Aquaculture is one of the sectors targeted by SultanYang Di-Pertuan for potential growth, particularly increasing the production of prawn farming for the export market. According to the Fisheries Department, the aquaculture industry is expected to generate a consistent revenue of BN$200m ($130m) per year until 2023, creating opportunities in seafood processing as well as deep-sea fishing.
China and Brunei have developed a strong business and economic relationship over the past 16 years since they established diplomatic relations in 1991. China is Brunei Darussalam's 10th largest trading partner with two-way trade reaching $325m in 2006. Leaders of both countries have committed to achieving $1bn in bilateral trade before 2010. Brunei's key export to China is mineral fuel, while Brunei benefits from importing predominantly manufactured goods, appliances, transport equipment and machinery.
The ministry has highlighted Brunei's competitive advantages over neighbouring countries in a bid to promote the dynamic economy of the sultanate. Brunei's flexible policies and regulations, existing facilities and incentives and a highly educated workforce are some of the key attributes stressed by the ministry. The Brunei Industrial Development Authority has ensured all major industrial sites attractive to investors are located near the country's main transport networks to facilitate business. In addition, foreign investors are exempt from paying personal income, sales, payroll and export taxes.
International Chamber of Commerce Director Ahmad Isa told OBG, "Many big companies do not necessarily provide a lot of employment, perhaps not directly. They can however, create jobs indirectly through the supporting industries such as suppliers, distributors and services. Expatriates can generate business through expertise exchange and in real estate, for example, because they need somewhere to live."
China has revealed a number of key areas where the two countries could forge closer trade relations.
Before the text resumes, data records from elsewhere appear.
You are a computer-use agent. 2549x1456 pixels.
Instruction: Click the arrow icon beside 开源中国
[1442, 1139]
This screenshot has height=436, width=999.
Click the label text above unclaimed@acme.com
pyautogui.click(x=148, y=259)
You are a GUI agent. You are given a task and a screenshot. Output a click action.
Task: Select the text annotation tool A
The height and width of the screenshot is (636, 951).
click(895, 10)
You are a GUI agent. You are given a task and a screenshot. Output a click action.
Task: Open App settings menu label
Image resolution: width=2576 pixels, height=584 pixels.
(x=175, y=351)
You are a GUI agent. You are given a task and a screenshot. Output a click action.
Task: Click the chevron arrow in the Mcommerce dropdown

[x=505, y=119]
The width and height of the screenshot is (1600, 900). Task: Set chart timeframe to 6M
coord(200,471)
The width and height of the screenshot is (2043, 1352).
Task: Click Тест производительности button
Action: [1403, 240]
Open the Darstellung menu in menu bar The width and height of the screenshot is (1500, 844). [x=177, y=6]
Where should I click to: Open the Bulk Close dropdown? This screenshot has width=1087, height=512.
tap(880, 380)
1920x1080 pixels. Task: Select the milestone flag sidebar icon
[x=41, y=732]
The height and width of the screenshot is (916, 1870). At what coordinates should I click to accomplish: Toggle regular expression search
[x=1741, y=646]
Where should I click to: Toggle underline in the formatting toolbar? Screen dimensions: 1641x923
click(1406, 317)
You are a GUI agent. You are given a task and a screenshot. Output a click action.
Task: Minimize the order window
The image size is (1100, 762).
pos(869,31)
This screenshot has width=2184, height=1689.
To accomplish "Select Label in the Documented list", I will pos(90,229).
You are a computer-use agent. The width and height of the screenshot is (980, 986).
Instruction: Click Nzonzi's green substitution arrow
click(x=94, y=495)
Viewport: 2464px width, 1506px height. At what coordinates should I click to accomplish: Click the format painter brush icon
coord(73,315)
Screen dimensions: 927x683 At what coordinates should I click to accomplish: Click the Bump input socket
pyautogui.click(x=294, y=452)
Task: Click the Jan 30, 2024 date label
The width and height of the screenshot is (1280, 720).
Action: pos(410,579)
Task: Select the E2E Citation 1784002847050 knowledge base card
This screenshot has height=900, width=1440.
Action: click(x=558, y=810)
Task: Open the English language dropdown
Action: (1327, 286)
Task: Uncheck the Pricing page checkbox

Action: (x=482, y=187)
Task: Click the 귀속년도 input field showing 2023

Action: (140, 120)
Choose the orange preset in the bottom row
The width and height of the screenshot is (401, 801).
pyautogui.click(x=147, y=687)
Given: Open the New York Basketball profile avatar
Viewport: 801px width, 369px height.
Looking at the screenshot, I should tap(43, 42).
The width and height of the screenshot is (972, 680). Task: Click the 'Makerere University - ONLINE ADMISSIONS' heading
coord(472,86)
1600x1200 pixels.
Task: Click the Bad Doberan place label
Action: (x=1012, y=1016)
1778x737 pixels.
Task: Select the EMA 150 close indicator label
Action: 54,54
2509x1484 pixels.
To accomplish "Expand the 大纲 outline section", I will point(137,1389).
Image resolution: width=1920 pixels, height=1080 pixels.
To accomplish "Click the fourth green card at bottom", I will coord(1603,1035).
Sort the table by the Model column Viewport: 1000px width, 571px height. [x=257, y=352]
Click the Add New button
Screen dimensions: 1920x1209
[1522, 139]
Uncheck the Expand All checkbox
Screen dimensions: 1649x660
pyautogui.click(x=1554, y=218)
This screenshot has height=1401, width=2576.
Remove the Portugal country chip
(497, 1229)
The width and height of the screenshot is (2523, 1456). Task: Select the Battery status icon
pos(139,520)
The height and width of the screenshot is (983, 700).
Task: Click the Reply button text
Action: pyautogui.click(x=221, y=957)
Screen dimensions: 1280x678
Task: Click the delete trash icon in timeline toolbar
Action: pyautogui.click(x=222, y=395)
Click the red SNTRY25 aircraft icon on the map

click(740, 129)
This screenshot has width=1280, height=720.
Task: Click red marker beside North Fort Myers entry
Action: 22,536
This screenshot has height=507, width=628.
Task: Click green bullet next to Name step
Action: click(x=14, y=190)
Yu Ding Chen, deputy director general at the Department of Commerce in China's Yunnan Province who led the delegation, acknowledged Brunei's drive to establish a thriving shipping industry, "In my view, there are areas that have potential for development in the future. Even though Brunei is not a big country, it has very nice conditions for shipping. Now Asia is developing fast and with the growing demand for shipping, Brunei can take advantage of this."
The interest expressed by the Chinese in the shipping industry comes as the Brunei Economic Development Board is embarking on one of its key projects to expand the port at Pulau Muara Besar.
China also suggested Brunei could benefit from skilled manpower to complement Brunei's small population. Yunnan Province has a ready supply of skilled labour to drive the construction industry and has companies with substantial experience in communication and technology. The government would like to see increased training in areas of information technology, banking and finance and business development and management. China is in a position to help Brunei in setting up professional training bases within various established enterprises in Brunei to promote the transfer of skills and knowledge, particularly within the IT sector.
Another area of co-operation is within the tourism industry. Brunei is hoping to attract more tourists from China ahead of the 'Visit Brunei Year' in 2009. Royal Brunei Airlines has acknowleged the potential of this market and may consider adding new routes to China in the near future.
Senior Vice President of Royal Brunei Airlines, Sheikh Rashid told OBG, "We're looking at markets with commercial viability and we work closely with the Brunei Tourism Board. We see that North Asia has huge potential."
Other areas of co-operation between the two countries were identified as contracted projects, labour exchanges, specialised industrial activities and international expositions.